Факультет отчаяния - страница 21
– Он, конечно, был себе на уме. Но такие люди обычно безвредны, – с авторитетным видом повторил свою любимую мысль Лихушкин. – Нерешительный тихоня. На что-нибудь эдакое он бы не отважился.
– Вот именно, – подала голос Марфа. – Он в общем-то не злой парень. Просто ощущал себя чужим в нашем обществе и включил защитный механизм.
– Почему?
– Трудно сказать. Может быть, детская травма.
– Главное, чтобы он кого не травмировал, – тихо процедил Челноков.
– А на то есть подозрения?
– Ничем не подтверждённые, – оборвал товарища Масленников, продолжавший любоваться циферблатом.
– Вы когда-нибудь видели у пропавшего оружие?
Студенты притихли. Очевидно, староста тщательно обдумывал ответ. Затем бросил взгляд на Лихушкина. Тот взгляд поймал и затараторил:
– Я, конечно, понимаю, что интроверты рационального типа бывают излишне агрессивны по отношению к тем, кто, на их взгляд, недостаточно рационален. Но всё-таки…
– Не надо умничать! – вдруг взорвался декан.
Все разом притихли, и Рихтер, уже пожалевший о своей резкости, продолжил свойственным ему мягким, дружелюбным тоном:
– Ребята, дело действительно серьёзно. Всё указывает на то, что это не простая отлучка по каким-то своим молодым делам. Ваш товарищ попал в беду, и, какими бы ни были ваши взаимоотношения, мы все должны помочь ему.
– Что здесь происходит, Леопольд Генрихович?
И тут Русаков понял, чего так ждал староста. Дверь распахнулась, и в кабинет влетел Вышеславский, напоминавший сейчас разъярённого быка перед корридой. Значит, Лихушкин и Масленников просто тянули время, и делали это, надо признать, весьма умело.
– Я повторяю: что вы тут устроили?
Под этим бешеным натиском заведующего кафедрой декан явно растерялся и не мог вымолвить ни слова.
Студенты вздохнули с облегчением. Надменное выражение лица Масленникова будто бы утверждало: «А вот теперь-ка выкуси!» Лица его товарищей тоже просияли – ведь «пытка» наконец кончилась, и от них более ничего не требуется.
– Что за допрос вы тут учинили? – неистовствовал их наставник. – Вы забыли, что здесь всё-таки учебное заведение, а не филиал уголовного суда?
– Это не допрос, – ледяным тоном ответил Русаков. – Это обыкновенная беседа.
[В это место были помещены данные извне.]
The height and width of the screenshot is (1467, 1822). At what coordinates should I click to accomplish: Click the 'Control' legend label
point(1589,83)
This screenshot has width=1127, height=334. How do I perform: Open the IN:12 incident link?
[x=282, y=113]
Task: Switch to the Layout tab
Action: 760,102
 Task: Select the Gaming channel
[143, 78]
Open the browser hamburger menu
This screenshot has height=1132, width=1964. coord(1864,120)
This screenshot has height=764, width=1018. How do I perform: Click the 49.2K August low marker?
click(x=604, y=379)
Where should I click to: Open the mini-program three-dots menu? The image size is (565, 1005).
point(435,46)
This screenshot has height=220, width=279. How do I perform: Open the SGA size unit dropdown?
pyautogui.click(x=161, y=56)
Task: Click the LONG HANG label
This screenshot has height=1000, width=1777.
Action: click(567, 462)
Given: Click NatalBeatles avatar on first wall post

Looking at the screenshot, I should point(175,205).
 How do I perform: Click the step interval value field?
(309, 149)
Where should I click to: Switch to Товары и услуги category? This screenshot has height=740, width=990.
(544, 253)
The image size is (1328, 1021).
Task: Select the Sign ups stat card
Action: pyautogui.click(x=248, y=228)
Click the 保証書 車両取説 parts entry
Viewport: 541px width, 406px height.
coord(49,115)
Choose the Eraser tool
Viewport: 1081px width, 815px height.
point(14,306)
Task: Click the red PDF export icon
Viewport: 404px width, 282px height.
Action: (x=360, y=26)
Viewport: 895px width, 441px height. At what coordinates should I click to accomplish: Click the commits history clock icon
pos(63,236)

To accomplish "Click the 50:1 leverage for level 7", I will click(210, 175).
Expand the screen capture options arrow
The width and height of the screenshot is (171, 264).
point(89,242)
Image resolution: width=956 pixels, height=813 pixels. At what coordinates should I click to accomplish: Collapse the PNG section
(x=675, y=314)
– У вас нет никаких полномочий на подобные беседы!
– Не считая приглашения декана факультета, если вам этого недостаточно. Во-вторых, дело касается вашего же студента.
– Со своими студентами я разберусь сам. Я не позволю вам превращать их в обвиняемых, подозреваемых и прочих, как вы их там называете! Я не позволю вам калечить их своим жандармским произволом. Коллеги, идите в аудиторию.
– Я не закончил.
Но слова Русакова никто не услышал. Получив команду, студенты разом вскочили с мест и друг за дружкой выскочили из кабинета. И лишь тогда Вышеславский вдруг резко остыл.
– Простите меня, Терентий Гаврилович, если наговорил вам резкостей. Видите ли, я человек чрезвычайно вспыльчивый, от искры взрываюсь. Сам страдаю от своего характера, но ничего не могу с собой поделать.
«Ты не вспыльчивый, ты хитрый, – подумал Русаков. – Чего хотел, добился – вылил на нас с деканом ведро помоев, а пред студентами предстал спасителем на белом коне».
Вслух же он сказал:
– Уж постарайтесь держать себя в руках. Вам же лучше будет.
– Торжественно клянусь. Терентий Гаврилович, вам просто следовало согласовать эту беседу со мной. Я окажу вам любую помощь. Вот увидите, это будет гораздо результативнее. Вы для ребят человек чужой, они вас стесняются. Мне же они доверяют, и со мной они не будут такими зажатыми.